Remark: No extra credit allowed.

Projects
There will be three projects. The goals of the projects
are to use the concepts to solve real life applications. You can work
in groups, no more than three students per group. You must use a
computer software system to solve these applications. Octave is
very easy to use and is free. You can also use Mathematica or Matlab.
You can NOT use a graphing calculator, Excel, or code written by
someone who is not in your group. Projects MUST be typed, with
proper grammar. Points will be taken off for grammar (and spelling)
mistakes. Do NOT hand in computer code. Projects will be posted
on the web. All projects must be submitted
through Sakai. Do NOT email the projects to me!
Projects must have a list of all the names of everyone in your group.
I will not accept ANY late or incomplete projects.

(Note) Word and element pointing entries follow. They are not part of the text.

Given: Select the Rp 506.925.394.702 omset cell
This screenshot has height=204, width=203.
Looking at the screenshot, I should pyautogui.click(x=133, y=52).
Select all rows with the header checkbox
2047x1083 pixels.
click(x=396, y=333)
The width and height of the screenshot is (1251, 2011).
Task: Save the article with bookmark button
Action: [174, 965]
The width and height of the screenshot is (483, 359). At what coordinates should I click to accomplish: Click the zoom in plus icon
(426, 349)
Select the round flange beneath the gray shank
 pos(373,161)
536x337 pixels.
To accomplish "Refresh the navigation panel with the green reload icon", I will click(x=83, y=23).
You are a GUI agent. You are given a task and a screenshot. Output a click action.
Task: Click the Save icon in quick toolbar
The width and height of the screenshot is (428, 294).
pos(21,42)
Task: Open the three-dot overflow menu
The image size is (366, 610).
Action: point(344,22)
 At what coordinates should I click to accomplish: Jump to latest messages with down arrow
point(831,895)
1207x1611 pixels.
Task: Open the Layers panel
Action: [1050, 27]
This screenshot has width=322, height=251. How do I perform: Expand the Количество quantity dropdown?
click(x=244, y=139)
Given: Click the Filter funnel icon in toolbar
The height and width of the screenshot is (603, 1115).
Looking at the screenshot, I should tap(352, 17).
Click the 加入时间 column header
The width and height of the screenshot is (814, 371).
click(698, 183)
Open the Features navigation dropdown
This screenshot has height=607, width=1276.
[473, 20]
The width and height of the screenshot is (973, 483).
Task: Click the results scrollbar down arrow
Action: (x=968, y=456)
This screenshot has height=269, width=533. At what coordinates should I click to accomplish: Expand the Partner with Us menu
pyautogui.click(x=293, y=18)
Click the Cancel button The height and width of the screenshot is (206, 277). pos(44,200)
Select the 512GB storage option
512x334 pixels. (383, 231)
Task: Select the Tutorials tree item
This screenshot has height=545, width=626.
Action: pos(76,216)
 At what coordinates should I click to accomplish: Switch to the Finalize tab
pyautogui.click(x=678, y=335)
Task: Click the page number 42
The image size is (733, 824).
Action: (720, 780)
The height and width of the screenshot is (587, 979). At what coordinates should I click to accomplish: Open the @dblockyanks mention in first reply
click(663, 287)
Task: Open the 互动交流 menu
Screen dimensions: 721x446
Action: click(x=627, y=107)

Students with Disabilities
Any student with a documented disability should contact your instructor early in the semester so that he or she may work out reasonable accommodations with you to support your success in this course. Students should also contact Disability Services for Students: Office of Student Life, 330 Memorial Union, 874-2098. They will determine with you what accommodations are necessary and appropriate. All information and documentation is confidential.

Sakai
Sakai is being used in part to teach this course.
That means you should become familiar with using Sakai.
You can access Sakai at the following web address:
https://sakai.uri.edu/portal/
Use your e-campus id and your URI Webmail password.